| Work task 1 |
Decide whether each statement agrees with the passage about the PhD dissertation, answering yes or no and quoting the words of the passage that settle it: (a) The final version of the dissertation was submitted in printed form on July 20. (b) The PhD was voted on and awarded at the committee's closed-door discussion. (c) The dissertation is available online only as a PDF.
| Work task 2 |
Extend the passage about the PhD dissertation, picking up after its final sentence.

| Excerpt |
BEGIN
On June 21 I had a final exam, which involved a presentation to the committee of all of the changes and responses to the criticisms and suggestions. The committee had a closed-door discussion and formally accepted the dissertation. I rewrote, formatted, and polished the dissertation some more and submitted the final version in printed form on July 20.

Finally, on behalf of the committee, Jun Murai prepared and presented the case at a faculty meeting on July 30, 2018 where they voted and awarded the PhD.

Although by definition and according to rules the dissertation is entirely my own work, I couldn't have done it without the help of my advisors, collaborators, and all of the people I've worked with over the years.

While I started this project mostly to understand the process and "see what it was like" to work on a degree, I learned a lot during the process of researching, reading, and talking to people about my dissertation. The dissertation, titled "The Practice of Change", is available online both in PDF and in LaTeX as a GitHub repo. It's a summary of a lot of the work that I've done so far, a question about how we understand, design solutions for, and try to address the current challenges to our society, and how the work going on at the Media Lab might be applied to or provide inspiration for people trying to work on addressing these challenges.

In some ways, the dissertation feels like I've gone around and kicked a dozen hornet's nests. I've mostly stayed out of extremely academic discourse in the past, but the process of trying to understand a number of different disciplines to try to understand and describe the context of my work has caused me to wade into many old and new arguments. I'm sure that many of my forays into various disciplines will cause annoyance to those well versed in those disciplines, but those constructive criticisms that I've received about my treatment of various disciplines have surfaced an exciting array of future work for me.

So while I do not believe that I have yet become a "serious academic" or that I will be focused primarily on research and academic output, I feel like I've discovered a new lens through which to look at things -- a new world to explore. It reminds me of entering a new zone in a game like World of Warcraft where there are new quests, new skills, new reps to grind, and lots of new things to learn. So fun.
END
| Given material |
BEGIN
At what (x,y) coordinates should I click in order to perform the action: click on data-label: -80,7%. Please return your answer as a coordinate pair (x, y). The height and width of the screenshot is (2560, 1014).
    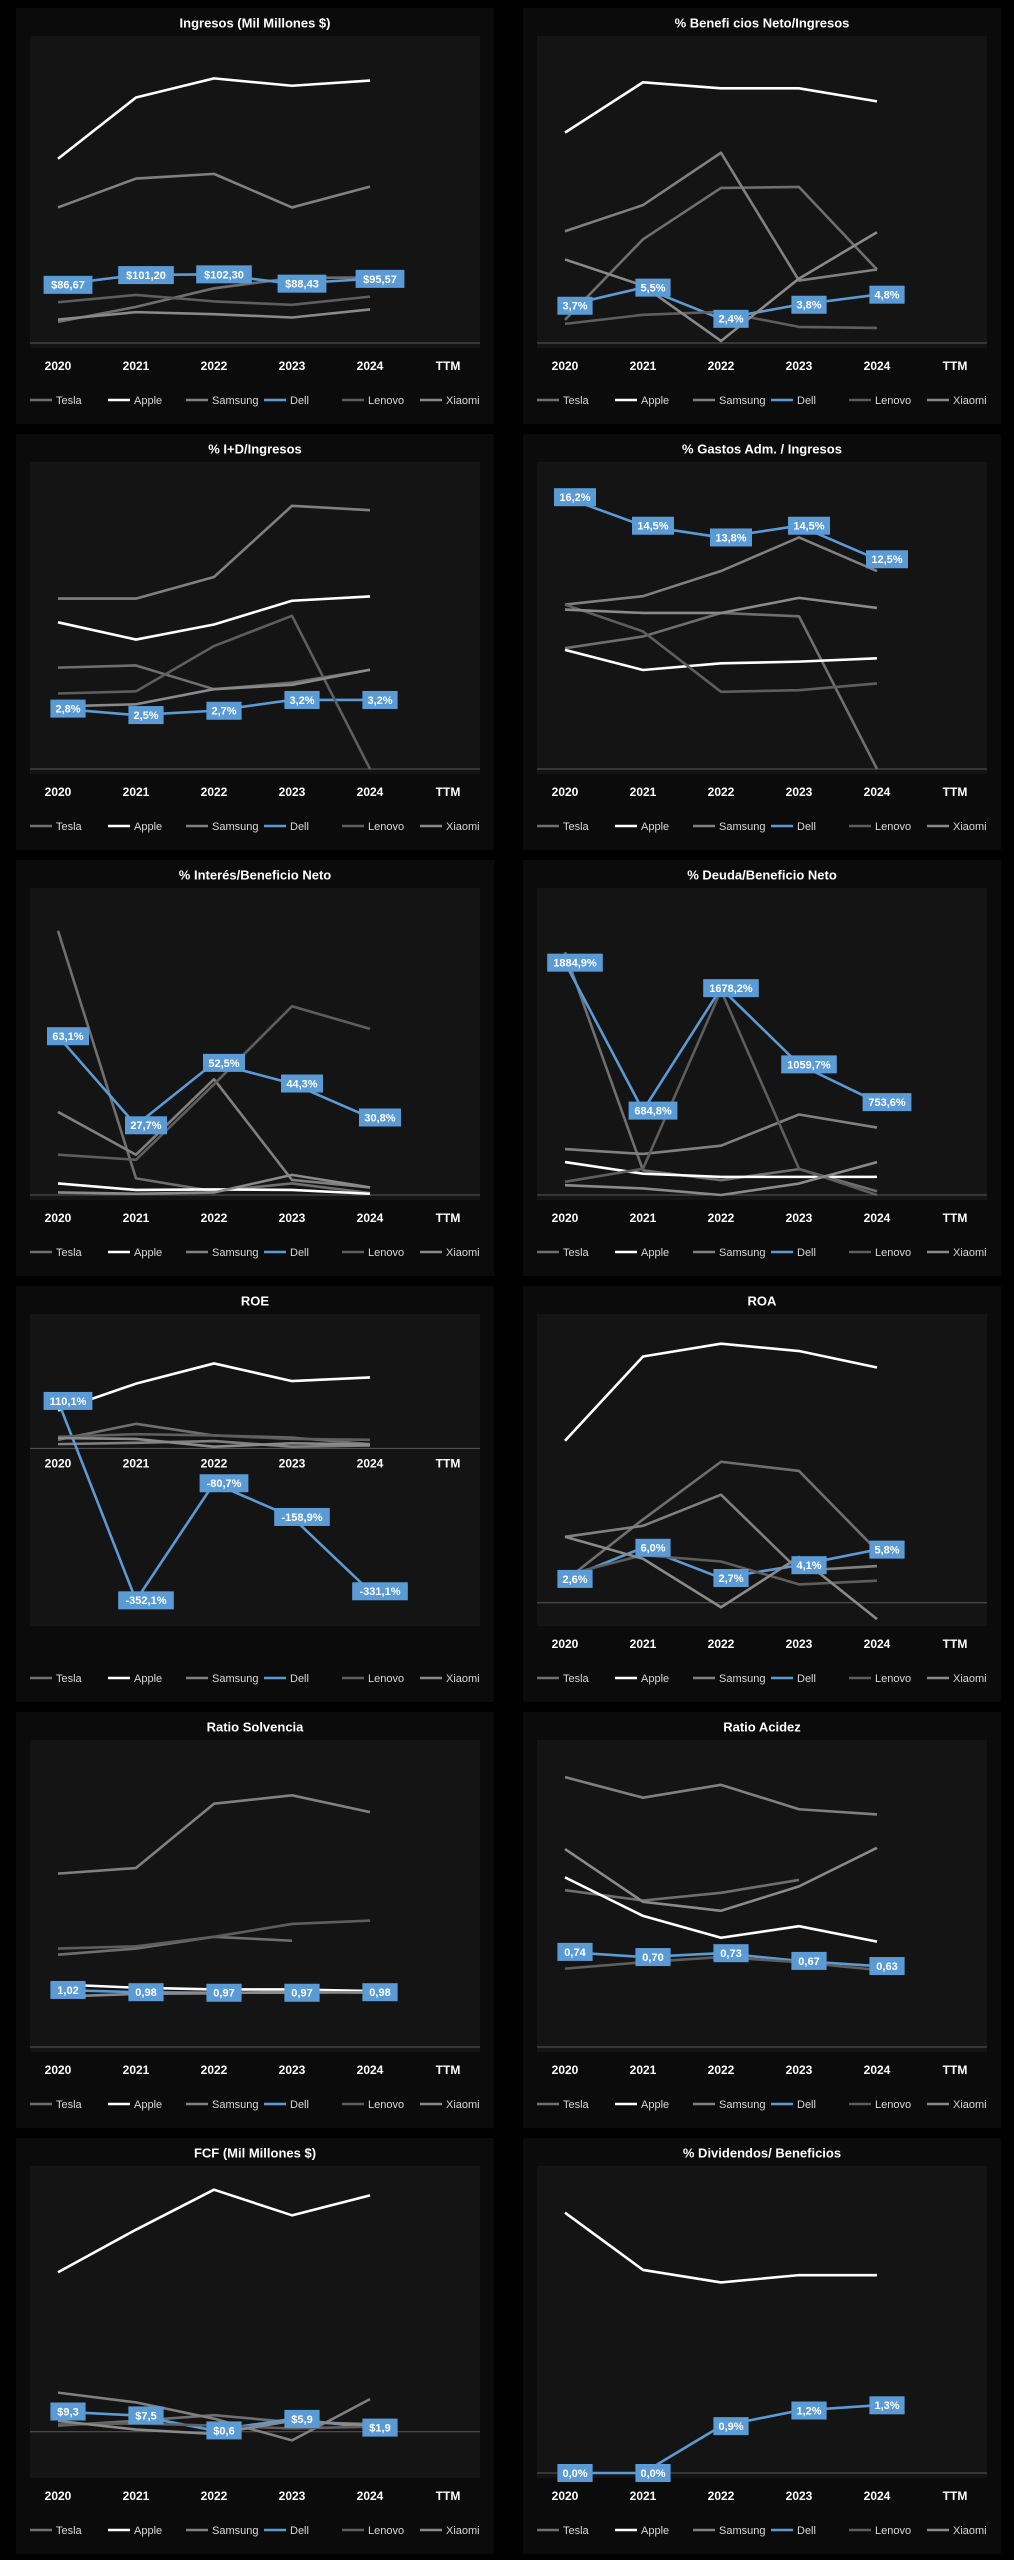
    Looking at the image, I should click on (224, 1484).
END
| Answer space 1 |
(a) Yes: "submitted the final version in printed form on July 20"
(b) No: "presented the case at a faculty meeting on July 30, 2018 where they voted and awarded the PhD"
(c) No: "available online both in PDF and in LaTeX as a GitHub repo"

| Answer space 2 |
Credits

To my late godfather Timothy Leary for “Question Authority and Think For Yourself.”

To Jun Murai for pushing me to do this dissertation.

To my thesis advisors: Hiroya Tanaka, Rodney D. Van Meter, Keiko Okawa and Jonathan L. Zittrain for their extensive feedback, guidance and encouragement.

To Nicholas Negroponte for the Media Lab and his mentorship.

To the late Kenichi Fukui for encouraging me to think about complex systems and the limits of reduction.

To the late John Perry Barlow for the “Declaration of Independence of Cyberspace.”

To Hashim Sarkis for sending me in the direction of Foucault.

To Martin Nowak for his guidance on Evolutionary Dynamics.

To my colleagues at MIT and particularly at the Media Lab for continuous inspiration and my raison d’être.

To my research colleagues Karthik Dinakar, Chia Evers, Natalie Saltiel, Pratik Shah, and Andre Uhl for helping me with everything, including this thesis.

To Yuka Sasaki, Stephanie Strom, and Mika Tanaka for their help on helping me pull this dissertation together.

To David Weinberger for “The final edit.”

To Sean Bonner, Danese Cooper, Ariel Ekblaw, Pieter Franken, Mizuko Ito, Mike Linksvayer, Pip Mothersill, Diane Peters, Deb Roy and Jeffrey Shapard for their feedback on various parts of the dissertation.

Finally, thanks to Kio and Mizuka for making room in our family life to work on this and for supporting me through the process.

On May 13, 2018, I innocently asked:

240 replies later, it is clear that blogs don't make it into the academic journalsphere and people cited two main reasons, the lack of longevity of links and the lack of peer review. I would like to point out that my blog URLs have been solid and permanent since I launched this version of my website in 2002 but it's a fairly valid point. There are a number of ideas about how to solve this, and several people pointed out that The Internet Archive does a pretty good job of keeping an archive of many sites.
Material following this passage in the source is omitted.